A primeira coisa que me explicaram na Escócia, com fino humor, foi que “aqui você percebe quando é verão porque a chuva fica um pouco menos gelada”. Assim, a manhã de 12 de fevereiro em Glasgow —com chuva, vento e temperaturas de um dígito—quase nem parecia inverno. Imagine o meu entusiasmo quando os colegas propuseram aproveitarmos o bom tempo escocês para passearmos pelo campus da universidade…
Em 575 anos de existência, a Universidade de Glasgow acumulou muitas glórias e vários de seus prédios estão associados a nomes famosos. Como o do matemático, físico e engenheiro Lorde Kelvin (1824–1907), pioneiro da termodinâmica e da teoria da eletricidade, primeiro cientista membro da Câmara dos Lordes britânica.
De repente, um nome que eu não conhecia: “Edifício James McCune Smith, em homenagem ao primeiro médico negro dos Estados Unidos”, explicou o colega escocês. Fiquei curioso. Quem era e como veio parar aqui? Voltou para sua terra e, se sim, o que aconteceu com ele? Pesquisando, descobri possivelmente o principal intelectual negro norte-americano do século 19, hoje praticamente esquecido em seu país. Mais ainda, um médico com vasto conhecimento da estatística, que usou amplamente em sua luta. Inclusive, foi membro fundador da Sociedade de Estatística de Nova York, em 1852.

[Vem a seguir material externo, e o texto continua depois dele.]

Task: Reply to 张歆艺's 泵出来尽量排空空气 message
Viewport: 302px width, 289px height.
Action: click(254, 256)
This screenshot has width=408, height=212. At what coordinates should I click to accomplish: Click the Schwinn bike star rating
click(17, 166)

James McCune Smith nasceu na escravidão, em Manhattan, em 18 de abril de 1813. Sua mãe, Lavinia, nascera na Carolina do Sul e fora transportada para Nova York ainda escravizada. Não sabemos quando nem como se tornou “uma mulher autoemancipada”, como o filho se referia a ela. O próprio James foi libertado, aos 14 anos, pela Lei de Emancipação do estado de Nova York. Do pai, ausente de sua vida, sabemos apenas que se chamava Samuel e era branco.

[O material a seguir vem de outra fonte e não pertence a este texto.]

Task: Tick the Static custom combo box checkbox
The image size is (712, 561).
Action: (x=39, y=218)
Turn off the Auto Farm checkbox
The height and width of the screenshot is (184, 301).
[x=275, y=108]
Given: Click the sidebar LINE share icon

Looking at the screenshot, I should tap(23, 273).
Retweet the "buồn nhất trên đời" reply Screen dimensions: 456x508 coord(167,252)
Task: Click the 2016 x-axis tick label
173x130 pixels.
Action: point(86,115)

Apesar de ser “aluno excepcionalmente brilhante”, suas candidaturas a universidades norte-americanas foram rejeitadas por motivos raciais. Foi então encorajado a estudar na Escócia, com o apoio financeiro de um grupo de benfeitores abolicionistas. Ingressou na Universidade de Glasgow em 1832, tendo obtido o bacharelado em 1835, o mestrado no ano seguinte, e o doutorado em medicina em 1837.
Voltou a Nova York nesse ano, tornando-se médico no Orfanato para Crianças Negras de Manhattan, onde ficou por 20 anos, publicando diversos artigos científicos em periódicos de medicina. No início da década seguinte, casou-se com Malvina Barnett, uma mulher negra livre, com quem teve onze filhos (cinco chegaram à idade adulta).
Acabou ficando mais conhecido por seu ativismo na causa abolicionista. Integrou o Comitê dos Treze, que protegia escravos refugiados dos estados do Sul, e em 1853 participou na criação do Conselho Nacional das Pessoas de Cor, primeira organização nacional permanente dedicada à causa dos negros. Destacou-se também proferindo palestras e escrevendo artigos em que usava seu profundo conhecimento de medicina e de estatística para refutar os preconceitos racistas da época. Comentarei esse aspecto do seu trabalho na semana que vem.
Smith faleceu em 17 de novembro de 1865, menos de três semanas antes da ratificação da 13ª Emenda à Constituição, que aboliu a escravidão em todo o país.